(Sr Sci) Principal Scientist, Gene Perturbation & Cell Fate

Job Description

We are working with a team at the forefront of reproductive biology, developing human eggs from stem cells (iPSCs) to transform fertility, reproductive health, and genetic diversity—powered by expertise in stem cell, developmental, and synthetic biology.

The Role

We’re looking for a scientist with deep expertise in transcription factor and gene network–guided cell fate engineering to lead a critical new initiative.

You’ll be responsible for designing and executing RNA- and TF-based strategies to accelerate iPSC differentiation into germline fates. This means driving transcription factor–guided differentiation projects, developing RNA-based gene perturbation approaches, and shaping the strategy that defines this program.

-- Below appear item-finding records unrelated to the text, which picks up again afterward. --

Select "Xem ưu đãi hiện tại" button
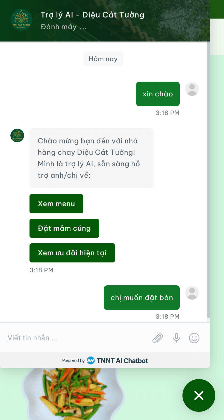224x420 pixels. point(72,253)
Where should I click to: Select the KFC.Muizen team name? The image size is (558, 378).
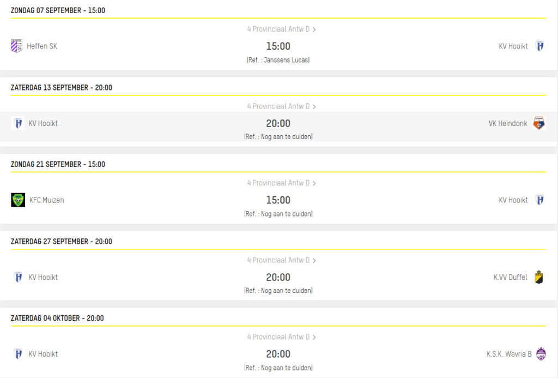[x=47, y=200]
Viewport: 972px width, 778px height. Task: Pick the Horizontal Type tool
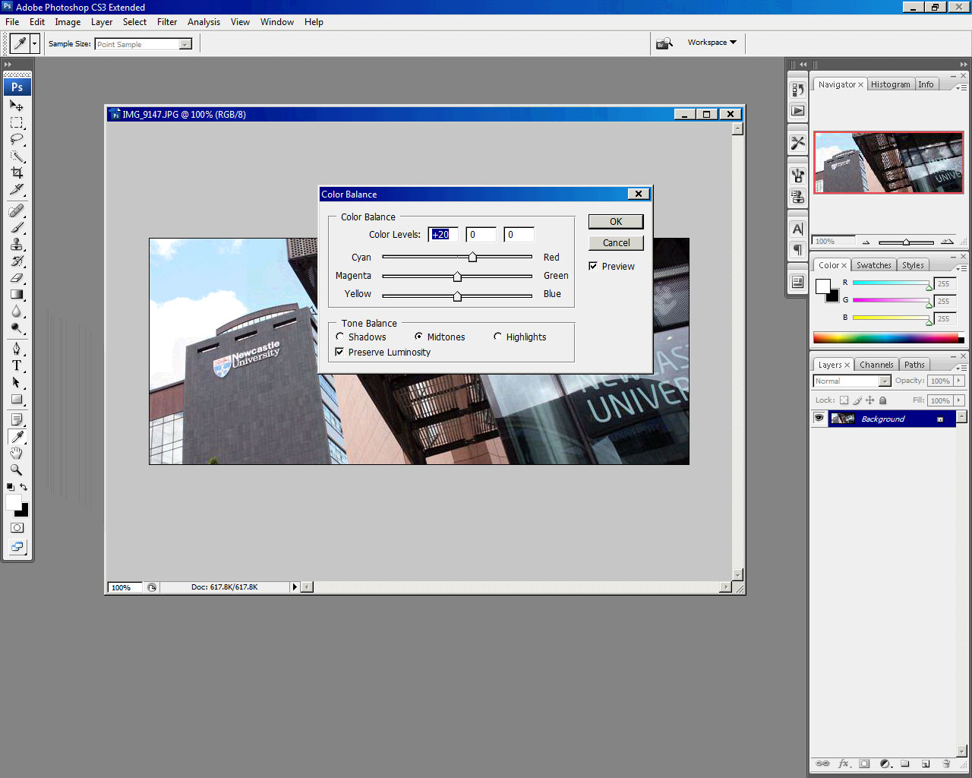[x=17, y=365]
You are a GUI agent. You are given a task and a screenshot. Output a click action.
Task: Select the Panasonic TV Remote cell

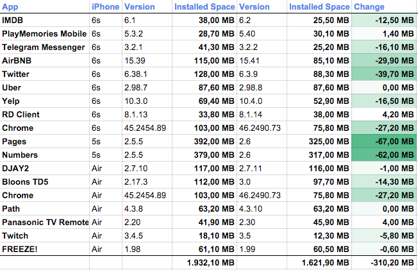(x=45, y=223)
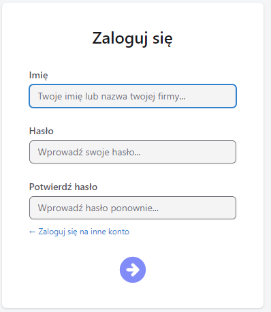Click the Imię field label
Image resolution: width=271 pixels, height=312 pixels.
38,76
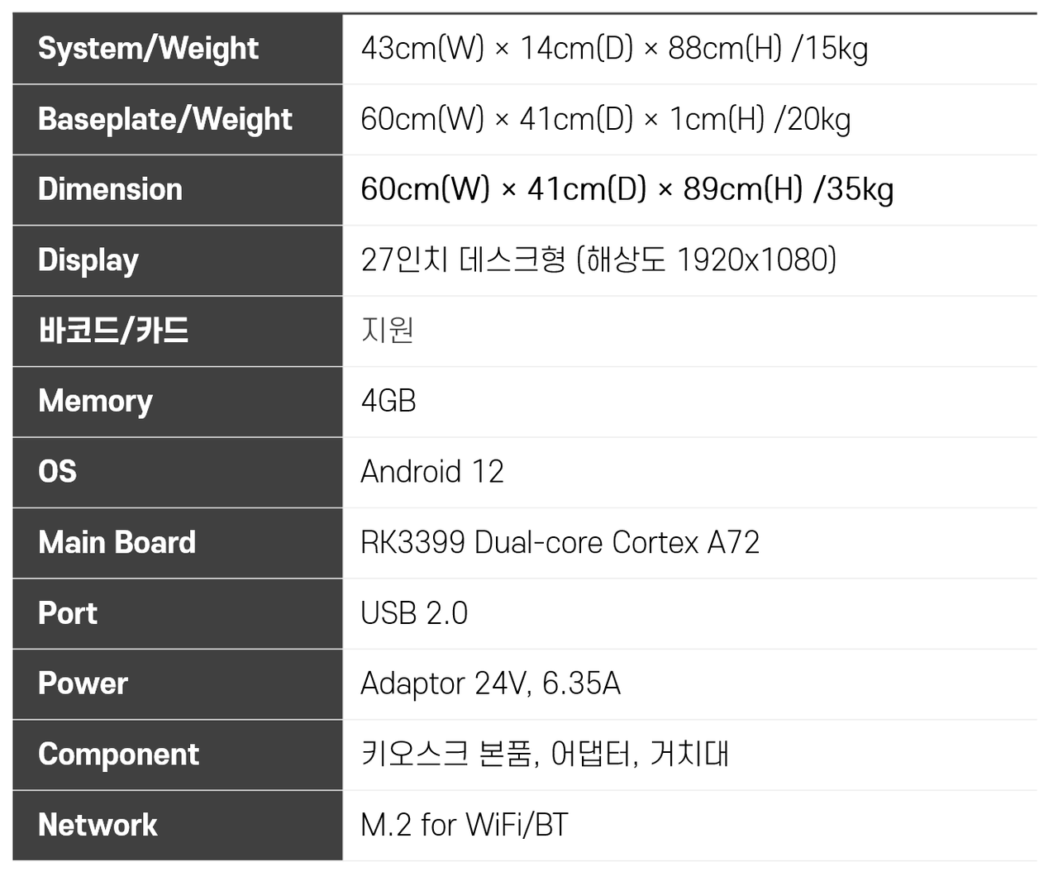Select the M.2 for WiFi/BT value
The image size is (1058, 881).
(465, 825)
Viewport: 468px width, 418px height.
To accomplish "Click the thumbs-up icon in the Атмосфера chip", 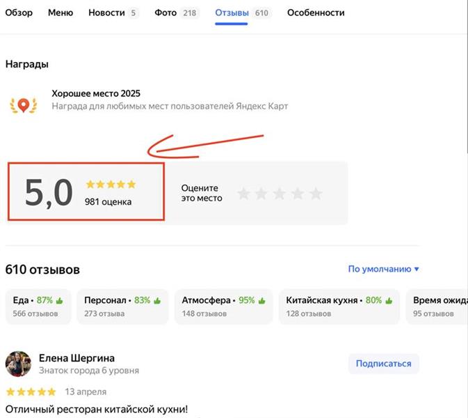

This is a high-impact leadership role: you’ll begin hands-on in the lab with a small team, then quickly expand into managing direct reports and building a broader program. We want someone who thrives in a fast-moving, startup-like environment, is comfortable taking ownership, and is motivated to deliver rigorous results that make a real-world impact.

Responsibilities

• Design and lead transcription factor and gene perturbation projects, with emphasis on RNA-based, non-integrative strategies.
• Develop a company strategy for applying a clinically viable gene perturbation approach to speed up differentiation across multiple areas of our existing pipeline.
• Build, manage, and mentor a small team of scientists and research associates.
• Drive innovation in non-integrative gene expression systems (mRNA, circRNA, CRISPRa/dCas9), especially adapting these technologies to high-throughput screens.
• Develop and apply high-throughput pooled TF/gene screening approaches (e.g., TFome, ORF libraries) as implicated by scientific strategy.
• Integrate machine learning–guided or computational pipelines (e.g., ATAC-seq, DNase-seq, RNA-seq–driven predictions) with experimental design.

Qualifications

Required:

• PhD in Synthetic Biology, Developmental Biology, Stem Cell Biology, RNA Biology, or related field.
• Strong publication record demonstrating impact in cell fate engineering, stem cell or developmental biology, transcription factor biology, or RNA biology.
• Hands-on expertise with transcription factor–guided differentiation and gene perturbation approaches.
• Experience designing and executing high-throughput genetic, ideally RNA-based screens.
• Expertise with non-integrative gene modulation tools (mRNA, circRNA, dCAS/CRISPRa systems).
• Familiarity with computational and/or machine learning approaches for TF or target discovery (via direct work or collaborations). Ideal if you have spearheaded initiatives to mine data yourself for target overexpression candidates or developed new computational tools to do so.
• Demonstrated leadership in academia (e.g., leading large collaborations) or biotech (e.g., managing small teams).
• Desire to thrive in a fast-paced, high-ownership startup environment.

Preferred:

• Experience with pooled ORF/TFome libraries, combinatorial TF perturbation, or barcoded screening workflows.
• Experience integrating chromatin accessibility data (ATAC-seq, DNase-seq) or transcriptomics into TF discovery.
• Prior management of small teams in academia or industry.